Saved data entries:
◇ ◇ ◇
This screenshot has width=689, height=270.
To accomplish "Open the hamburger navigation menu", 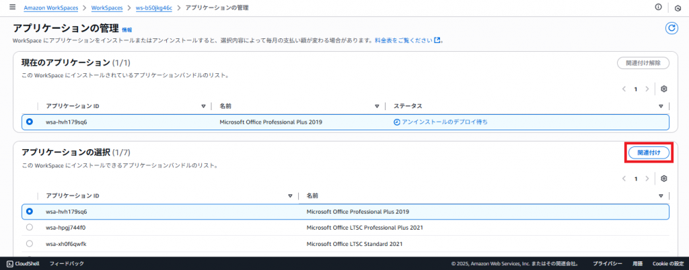I will tap(12, 7).
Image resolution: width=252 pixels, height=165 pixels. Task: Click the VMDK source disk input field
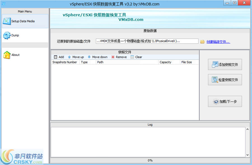147,41
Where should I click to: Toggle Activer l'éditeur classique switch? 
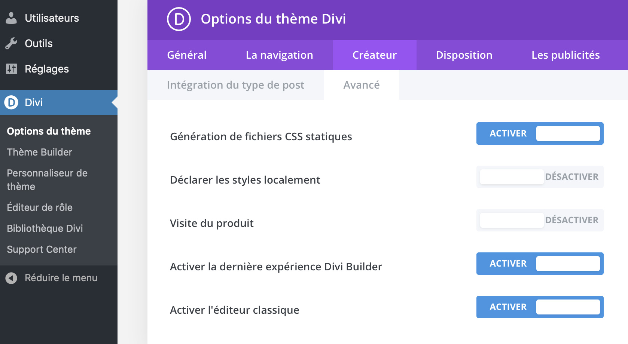point(540,307)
◇ ◇ ◇
Goal of the exercise:
Return only the line with "Image resolution: width=252" and the lines after it up to the end of the records, exact and free of pictures.

Finished exercise:
Image resolution: width=252 pixels, height=165 pixels. Task: Click the VMDK source disk input field
147,41
Where should I click to: Toggle Activer l'éditeur classique switch? 
point(540,307)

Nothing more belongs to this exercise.